Ministro Alexandre de Moraes derruba sigilo da delação de Mauro Cid


O ministro do Supremo Tribunal Federal (STF) Alexandre de Moraes derrubou, nesta quarta-feira (19), o sigilo do acordo de delação premiada do tenente-coronel Mauro Barbosa Cid, que atuou como ajudante de ordens do ex-presidente Jair Bolsonaro. A quebra de sigilo vem um dia após o ex-presidente e outras 33 pessoas serem denunciados pela Procuradoria-Geral da República por golpe de Estado, abolição violenta do Estado Democrático de Direito e organização criminosa.
Entre as provas usadas para fundamentar a denúncia está justamente a delação premiada do tenente-coronel.
Segundo Moraes, com a denúncia da PGR, “para garantia do contraditório e da ampla defesa”, não há mais a necessidade de sigilo. Agora, todo o material colhido na fase de investigação virá à tona.

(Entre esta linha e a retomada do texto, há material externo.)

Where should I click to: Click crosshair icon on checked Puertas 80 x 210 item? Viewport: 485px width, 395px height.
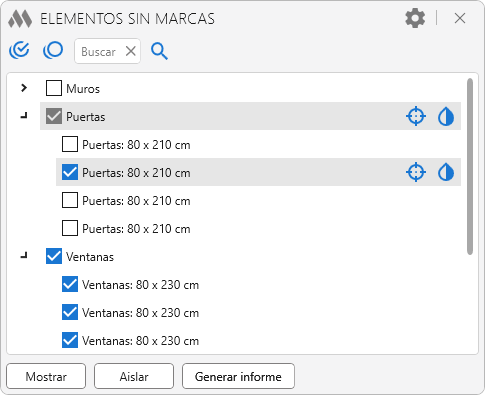(x=416, y=172)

“Ocorre que, no presente momento processual, uma vez oferecida a denúncia pelo procurador-geral da República, para garantia do contraditório e da ampla defesa, não há mais necessidade da manutenção desse sigilo, devendo ser garantido aos denunciados e aos seus advogados total e amplo acesso a todos os termos da colaboração premiada”, escreveu o ministro do STF.
Ainda na mesma decisão, Moraes abriu prazo de 15 dias para que os 34 denunciados pela PGR nessa terça-feira (18) apresentem suas defesas por escrito. Os denunciados serão notificados com cópias da denúncia e da íntegra da delação premiada.
O ex-presidente da República e outras 33 pessoas foram denunciados também por dano qualificado pela violência e grave ameaça contra o patrimônio da União, e com considerável prejuízo para a vítima e deterioração de patrimônio tombado.